En mérito de lo expuesto, la CORTE SUPREMA DE JUSTICIA, SALA DE CASACIÓN PENAL,
RESUELVE:
1º. Decretar la nulidad de la sentencia proferida el 22 de agosto de 2017 por la Sala de Justicia y Paz del Tribunal Superior de Bogotá, conforme a los argumentos expuestos.
2º. Devolver al Tribunal de origen la actuación a efectos de que subsane las irregularidades detectadas.
Contra esta providencia no proceden recursos.
NOTIFÍQUESE Y CÚMPLASE
LUIS ANTONIO HERNÁNDEZ BARBOSA
JOSÉ FRANCISCO ACUÑA VIZCAYA
JOSÉ LUIS BARCELÓ CAMACHO
FERNANDO LEÓN BOLAÑOS PALACIOS
FERNANDO ALBERTO CASTRO CABALLERO
EUGENIO FERNÁNDEZ CARLIER
EYDER PATIÑO CABRERA
PATRICIA SALAZAR CUÉLLAR
LUIS GUILLERMO SALAZAR OTERO
NUBIA YOLANDA NOVA GARCÍA
Secretaria
1 Se identificó en la sentencia base como espacio geográfico en el cual actuaban las ACPB los siguientes municipios: Puerto Boyacá en el departamento del mismo nombre y Puerto Parra, Cimitarra, Puerto Nare, San Vicente de Chucurí, Carmen de Chucurí, Simacota y Bolívar en Santander.

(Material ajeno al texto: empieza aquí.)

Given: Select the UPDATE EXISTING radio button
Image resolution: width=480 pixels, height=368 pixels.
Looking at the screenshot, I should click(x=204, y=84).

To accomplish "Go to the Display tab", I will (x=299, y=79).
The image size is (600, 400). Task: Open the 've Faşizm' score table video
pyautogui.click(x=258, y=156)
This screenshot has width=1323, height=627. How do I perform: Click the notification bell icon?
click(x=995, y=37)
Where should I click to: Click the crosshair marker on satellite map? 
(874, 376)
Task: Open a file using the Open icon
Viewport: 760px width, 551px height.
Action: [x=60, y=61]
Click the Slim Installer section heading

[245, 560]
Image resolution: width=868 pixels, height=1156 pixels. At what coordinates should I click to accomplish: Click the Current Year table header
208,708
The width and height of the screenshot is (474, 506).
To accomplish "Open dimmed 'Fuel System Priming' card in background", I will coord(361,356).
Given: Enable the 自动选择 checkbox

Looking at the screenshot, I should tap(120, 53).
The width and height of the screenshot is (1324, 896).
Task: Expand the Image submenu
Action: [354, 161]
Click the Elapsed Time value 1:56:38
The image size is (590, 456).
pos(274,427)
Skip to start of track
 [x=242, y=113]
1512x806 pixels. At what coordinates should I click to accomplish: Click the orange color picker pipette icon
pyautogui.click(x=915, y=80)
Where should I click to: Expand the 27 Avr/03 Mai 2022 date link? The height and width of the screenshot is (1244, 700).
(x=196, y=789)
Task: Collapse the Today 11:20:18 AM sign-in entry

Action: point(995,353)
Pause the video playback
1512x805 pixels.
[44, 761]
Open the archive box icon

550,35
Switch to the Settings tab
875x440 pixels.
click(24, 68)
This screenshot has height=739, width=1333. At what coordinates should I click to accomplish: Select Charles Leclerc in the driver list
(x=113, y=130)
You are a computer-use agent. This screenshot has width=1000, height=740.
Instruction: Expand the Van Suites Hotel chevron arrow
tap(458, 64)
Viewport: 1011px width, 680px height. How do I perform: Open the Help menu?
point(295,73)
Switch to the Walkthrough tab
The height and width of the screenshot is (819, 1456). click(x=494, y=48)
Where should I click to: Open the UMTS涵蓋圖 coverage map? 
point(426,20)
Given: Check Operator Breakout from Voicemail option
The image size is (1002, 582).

2 En este punto resultan válidas las reflexiones del doctor Eduardo Castellanos Roso, magistrado que salvó parciamente voto sobre la legalización del cargo: «considero que esta situación conduce a dos escenarios problemáticos: o los postulados ALEXANDER SUÁREZ DÍAZ y WALDO DE JESÚS DIOSA están mintiendo al aceptar la responsabilidad de unos homicidios que no cometieron para poder encubrir a terceros, o aprovecharon su estatus de integrantes de las ACPB para cometer crímenes por razones ajenas a los propósitos del grupo armado ilegal y lo hicieron con fines personales…Por ende, es bastante probable que el hecho 19 que hoy la Sala mayoritaria pretende judicializar por la vía de la terminación anticipada del proceso, no tenga nexo causal con el conflicto armado, lo que también significa que a futuro se abre a posibilidad para que personas de manera oportunista reclamen reparación sin cumplir con los requisitos legales que emanan de la Ley 975 de 2005 y la Ley 1448 de 2011».